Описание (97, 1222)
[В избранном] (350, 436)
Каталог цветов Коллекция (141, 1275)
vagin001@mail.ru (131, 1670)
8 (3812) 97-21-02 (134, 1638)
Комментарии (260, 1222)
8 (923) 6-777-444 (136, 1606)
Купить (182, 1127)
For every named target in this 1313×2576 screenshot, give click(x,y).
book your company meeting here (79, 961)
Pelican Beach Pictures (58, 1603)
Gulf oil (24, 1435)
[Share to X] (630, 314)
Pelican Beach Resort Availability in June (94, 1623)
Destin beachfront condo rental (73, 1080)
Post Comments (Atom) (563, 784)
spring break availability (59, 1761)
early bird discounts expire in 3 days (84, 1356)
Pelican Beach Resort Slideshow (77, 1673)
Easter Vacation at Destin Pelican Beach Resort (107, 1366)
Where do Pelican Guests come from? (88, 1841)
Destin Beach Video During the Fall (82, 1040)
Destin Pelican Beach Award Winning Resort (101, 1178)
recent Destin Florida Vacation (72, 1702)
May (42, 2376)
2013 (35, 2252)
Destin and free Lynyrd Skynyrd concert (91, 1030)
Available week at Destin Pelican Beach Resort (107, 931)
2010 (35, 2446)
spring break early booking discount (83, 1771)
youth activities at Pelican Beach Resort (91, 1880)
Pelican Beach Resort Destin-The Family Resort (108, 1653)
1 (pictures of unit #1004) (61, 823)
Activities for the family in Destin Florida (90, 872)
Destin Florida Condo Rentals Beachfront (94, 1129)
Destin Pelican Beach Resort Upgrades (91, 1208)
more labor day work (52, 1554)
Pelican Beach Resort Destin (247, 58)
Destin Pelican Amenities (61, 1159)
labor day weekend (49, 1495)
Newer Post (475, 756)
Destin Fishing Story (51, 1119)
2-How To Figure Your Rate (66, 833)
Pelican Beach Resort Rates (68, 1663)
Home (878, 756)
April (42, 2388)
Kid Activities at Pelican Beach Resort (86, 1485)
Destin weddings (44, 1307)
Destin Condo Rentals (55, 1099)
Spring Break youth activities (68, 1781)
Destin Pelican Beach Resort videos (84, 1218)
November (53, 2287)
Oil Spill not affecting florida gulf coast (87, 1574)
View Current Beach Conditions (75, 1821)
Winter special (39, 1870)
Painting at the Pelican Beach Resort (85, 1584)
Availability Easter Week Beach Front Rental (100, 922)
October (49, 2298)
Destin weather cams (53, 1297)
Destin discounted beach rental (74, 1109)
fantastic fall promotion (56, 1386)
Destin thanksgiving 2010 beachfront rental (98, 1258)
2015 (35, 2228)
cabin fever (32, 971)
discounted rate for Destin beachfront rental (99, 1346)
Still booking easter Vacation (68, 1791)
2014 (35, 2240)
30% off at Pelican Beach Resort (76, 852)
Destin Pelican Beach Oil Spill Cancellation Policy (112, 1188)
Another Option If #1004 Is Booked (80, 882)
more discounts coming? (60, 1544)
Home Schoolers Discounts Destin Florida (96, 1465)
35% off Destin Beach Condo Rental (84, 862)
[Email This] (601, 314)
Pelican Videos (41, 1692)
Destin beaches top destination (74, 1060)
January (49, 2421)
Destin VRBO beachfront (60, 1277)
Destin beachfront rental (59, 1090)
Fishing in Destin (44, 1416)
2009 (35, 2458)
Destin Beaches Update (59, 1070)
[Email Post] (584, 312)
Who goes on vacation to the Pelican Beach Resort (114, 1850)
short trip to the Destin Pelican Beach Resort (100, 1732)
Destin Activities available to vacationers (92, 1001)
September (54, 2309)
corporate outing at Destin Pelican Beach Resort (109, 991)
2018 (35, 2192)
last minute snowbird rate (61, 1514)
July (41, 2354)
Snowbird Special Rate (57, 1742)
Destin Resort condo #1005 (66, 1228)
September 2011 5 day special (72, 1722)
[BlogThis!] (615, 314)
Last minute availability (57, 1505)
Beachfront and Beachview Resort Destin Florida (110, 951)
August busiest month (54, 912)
════════════════════
EXERCISE OBJECTIVE:
Word for word, restate the entries that appear above.

TASK RESULT:
Описание (97, 1222)
[В избранном] (350, 436)
Каталог цветов Коллекция (141, 1275)
vagin001@mail.ru (131, 1670)
8 (3812) 97-21-02 (134, 1638)
Комментарии (260, 1222)
8 (923) 6-777-444 (136, 1606)
Купить (182, 1127)
For every named target in this 1313×2576 screenshot, give click(x,y).
book your company meeting here (79, 961)
Pelican Beach Pictures (58, 1603)
Gulf oil (24, 1435)
[Share to X] (630, 314)
Pelican Beach Resort Availability in June (94, 1623)
Destin beachfront condo rental (73, 1080)
Post Comments (Atom) (563, 784)
spring break availability (59, 1761)
early bird discounts expire in 3 days (84, 1356)
Pelican Beach Resort Slideshow (77, 1673)
Easter Vacation at Destin Pelican Beach Resort (107, 1366)
Where do Pelican Guests come from? (88, 1841)
Destin Beach Video During the Fall (82, 1040)
Destin Pelican Beach Award Winning Resort (101, 1178)
recent Destin Florida Vacation (72, 1702)
May (42, 2376)
2013 (35, 2252)
Destin and free Lynyrd Skynyrd concert (91, 1030)
Available week at Destin Pelican Beach Resort (107, 931)
2010 (35, 2446)
spring break early booking discount (83, 1771)
youth activities at Pelican Beach Resort (91, 1880)
Pelican Beach Resort Destin-The Family Resort (108, 1653)
1 (pictures of unit #1004) (61, 823)
Activities for the family in Destin Florida (90, 872)
Destin Florida Condo Rentals Beachfront (94, 1129)
Destin Pelican Beach Resort Upgrades (91, 1208)
more labor day work (52, 1554)
Pelican Beach Resort Destin (247, 58)
Destin Pelican Amenities (61, 1159)
labor day weekend (49, 1495)
Newer Post (475, 756)
Destin Fishing Story (51, 1119)
2-How To Figure Your Rate (66, 833)
Pelican Beach Resort Rates (68, 1663)
Home (878, 756)
April (42, 2388)
Kid Activities at Pelican Beach Resort (86, 1485)
Destin weddings (44, 1307)
Destin Condo Rentals (55, 1099)
Spring Break youth activities (68, 1781)
Destin Pelican Beach Resort videos (84, 1218)
November (53, 2287)
Oil Spill not affecting florida gulf coast (87, 1574)
View Current Beach Conditions (75, 1821)
Winter special (39, 1870)
Painting at the Pelican Beach Resort (85, 1584)
Availability Easter Week Beach Front Rental (100, 922)
October (49, 2298)
Destin weather cams (53, 1297)
Destin discounted beach rental (74, 1109)
fantastic fall promotion (56, 1386)
Destin thanksgiving 2010 beachfront rental (98, 1258)
2015 (35, 2228)
cabin fever (32, 971)
discounted rate for Destin beachfront rental (99, 1346)
Still booking easter Vacation (68, 1791)
2014 (35, 2240)
30% off at Pelican Beach Resort (76, 852)
Destin Pelican Beach Oil Spill Cancellation Policy (112, 1188)
Another Option If #1004 Is Booked (80, 882)
more discounts coming? (60, 1544)
Home Schoolers Discounts Destin Florida (96, 1465)
35% off Destin Beach Condo Rental (84, 862)
[Email This] (601, 314)
Pelican Videos (41, 1692)
Destin beaches top destination (74, 1060)
January (49, 2421)
Destin VRBO beachfront (60, 1277)
Destin beachfront rental (59, 1090)
Fishing in Destin (44, 1416)
2009 (35, 2458)
Destin Beaches Update (59, 1070)
[Email Post] (584, 312)
Who goes on vacation to the Pelican Beach Resort (114, 1850)
short trip to the Destin Pelican Beach Resort (100, 1732)
Destin Activities available to vacationers (92, 1001)
September (54, 2309)
corporate outing at Destin Pelican Beach Resort (109, 991)
2018 (35, 2192)
last minute snowbird rate (61, 1514)
July (41, 2354)
Snowbird Special Rate (57, 1742)
Destin Resort condo #1005 (66, 1228)
September 2011 5 day special (72, 1722)
[BlogThis!] (615, 314)
Last minute availability (57, 1505)
Beachfront and Beachview Resort Destin Florida (110, 951)
August busiest month (54, 912)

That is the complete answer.